THE EXERCISE
Copy out, word for word, only the lines of the records below that run between the line holding "You are a GUI" and the line holding "coord(628,86)", inclusive. Leave the pictures out of your copy.

AVAILABLE DATA
◆ ◆ ◆ ◆ ◆ ◆ ◆

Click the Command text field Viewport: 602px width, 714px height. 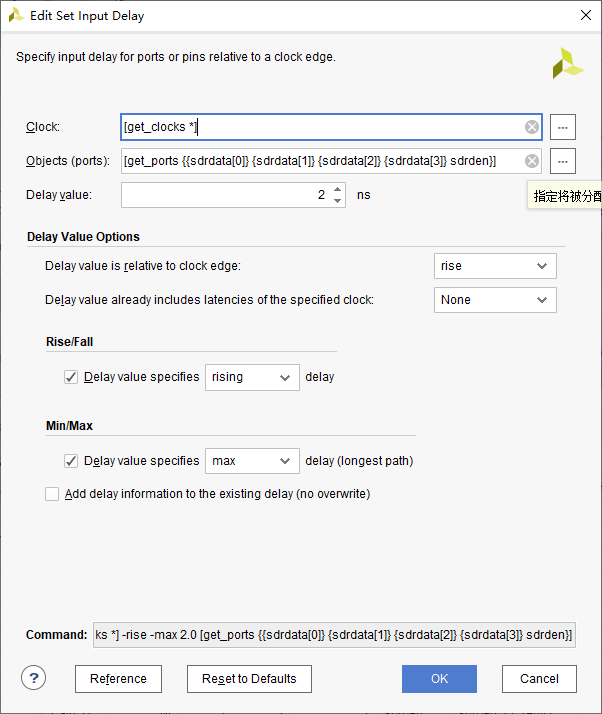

◆ ◆ ◆ ◆ ◆ ◆ ◆

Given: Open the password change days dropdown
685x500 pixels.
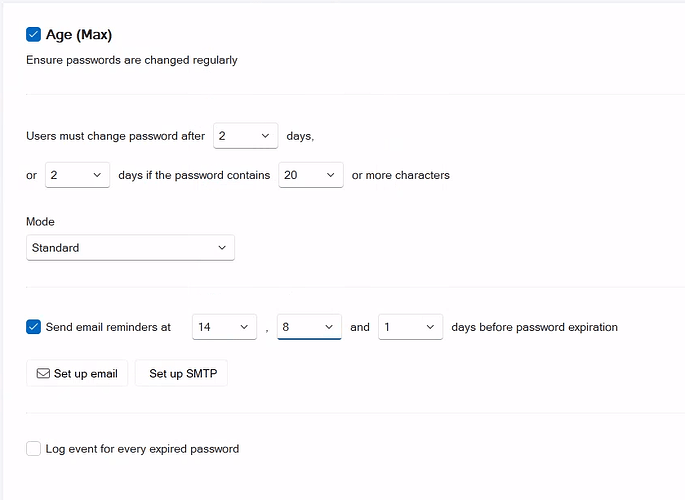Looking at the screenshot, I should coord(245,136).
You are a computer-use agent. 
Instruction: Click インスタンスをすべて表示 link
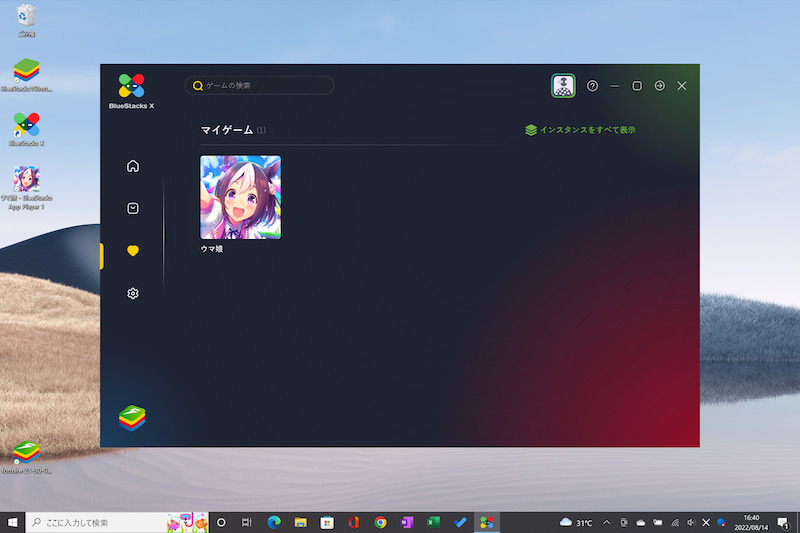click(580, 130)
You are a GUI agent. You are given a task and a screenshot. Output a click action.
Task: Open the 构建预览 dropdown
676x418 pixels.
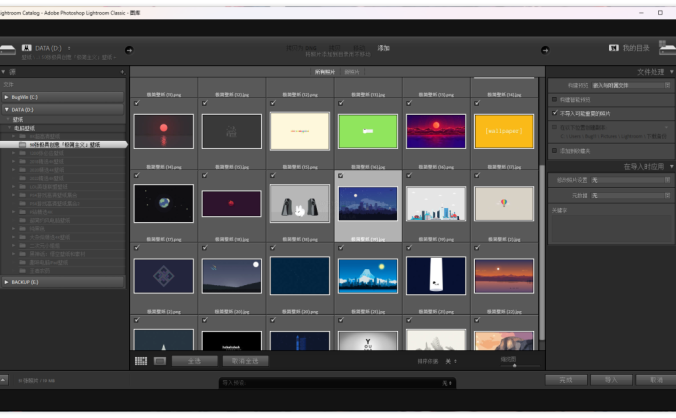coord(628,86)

◆ ◆ ◆ ◆ ◆ ◆ ◆

ANSWER FOR THE TASK
You are a GUI agent. You are given a task and a screenshot. Output a click action.
Task: Open the 构建预览 dropdown
676x418 pixels.
coord(628,86)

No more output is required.